L’intégration régionale est indispensable à la sécurité alimentaire et énergétique, selon un émissaire américain

  • M. Fernandez affirme que l’objectif principal de ses visites est de promouvoir et de faciliter la coopération entre les pays de la région au sens large
  • Les Émirats arabes unis accueilleront la Conférence des nations unies sur les changements climatiques (COP28) à la fin de l’année

WASHINGTON: Dans le souci d’encourager et de soutenir la coopération régionale en matière de lutte contre le changement climatique et d’amélioration de la sécurité alimentaire et énergétique, les États-Unis collaborent avec Oman, les Émirats arabes unis (EAU) et l’Inde afin de développer des projets bénéfiques pour la région et la communauté internationale au sens large, déclare jeudi un haut responsable américain.

S’exprimant lors d’un point d’information à la fin des visites officielles aux EAU et à Oman, Jose W. Fernandez, sous-secrétaire d’État américain à la croissance économique, à l’énergie et à l’environnement, indique qu’il a évoqué des projets liés à la sécurité alimentaire, à l’énergie propre et à l'espace avec des représentants du gouvernement et des chefs d’entreprise des deux pays.

Il ajoute que sa visite s’inscrit dans le cadre des efforts de Washington de mettre à profit les accords d’Abraham – parrainés par les États-Unis pour normaliser les relations entre les EAU et Israël d’une part et Bahreïn et l’État hébreu de l’autre, qui ont été suivis d'une démarche similaire par le Maroc – et d’encourager de nouveaux efforts de normalisation par les États arabes.

M. Fernandez affirme que l’objectif principal de ses visites est de promouvoir et de faciliter la coopération entre les pays de la région au sens large, y compris l’Inde et Israël, en matière de développement et d’investissement dans des projets liés aux énergies solaire et éolienne, à l’agriculture et à la sécurité alimentaire.

Quelque 850 millions de personnes dans le monde souffrent de la faim et ont besoin de davantage de nourriture, poursuit-il. L’administration du président américain, Joe Biden, a investi des milliards de dollars dans des programmes qui promeuvent la sécurité alimentaire à travers le monde et aident les pays à établir leurs propres programmes alimentaires et agricoles.

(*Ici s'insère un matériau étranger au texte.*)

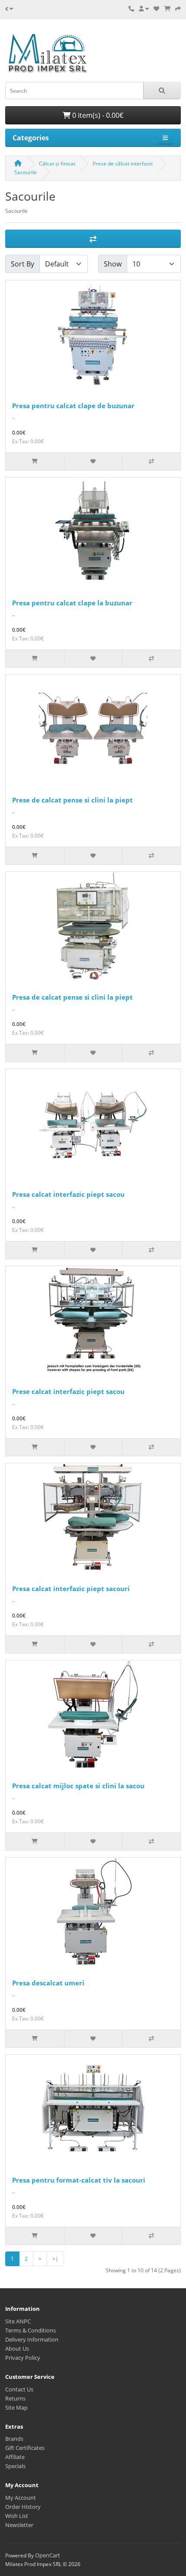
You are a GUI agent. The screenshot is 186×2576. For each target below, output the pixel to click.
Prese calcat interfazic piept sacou (68, 1391)
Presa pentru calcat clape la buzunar (72, 602)
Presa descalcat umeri (48, 1982)
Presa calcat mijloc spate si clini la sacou (78, 1785)
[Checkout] (178, 9)
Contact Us (19, 2389)
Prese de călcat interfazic (123, 163)
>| (55, 2258)
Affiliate (15, 2457)
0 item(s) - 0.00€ (97, 115)
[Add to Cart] (35, 461)
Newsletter (19, 2525)
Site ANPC (18, 2321)
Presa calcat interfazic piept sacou (68, 1194)
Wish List (16, 2516)
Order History (23, 2507)
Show (113, 264)
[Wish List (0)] (156, 9)
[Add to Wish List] (93, 461)
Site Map (16, 2407)
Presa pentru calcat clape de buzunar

M. Fernandez soutient que sa visite à Oman a été très productive. Il salue les liens «historiques» et «stratégiques» entre les nations et note que le commerce bilatéral a augmenté de 30% ces dernières années.

Encourageant une plus grande coopération régionale entre l’Inde, Israël et les EAU dans le cadre du groupe I2U2, dont les États-Unis sont également membres, M. Fernandez estime que l’Inde est un partenaire clé dans les efforts qui visent à développer des projets stratégiques essentiels à la sécurité alimentaire et énergétique.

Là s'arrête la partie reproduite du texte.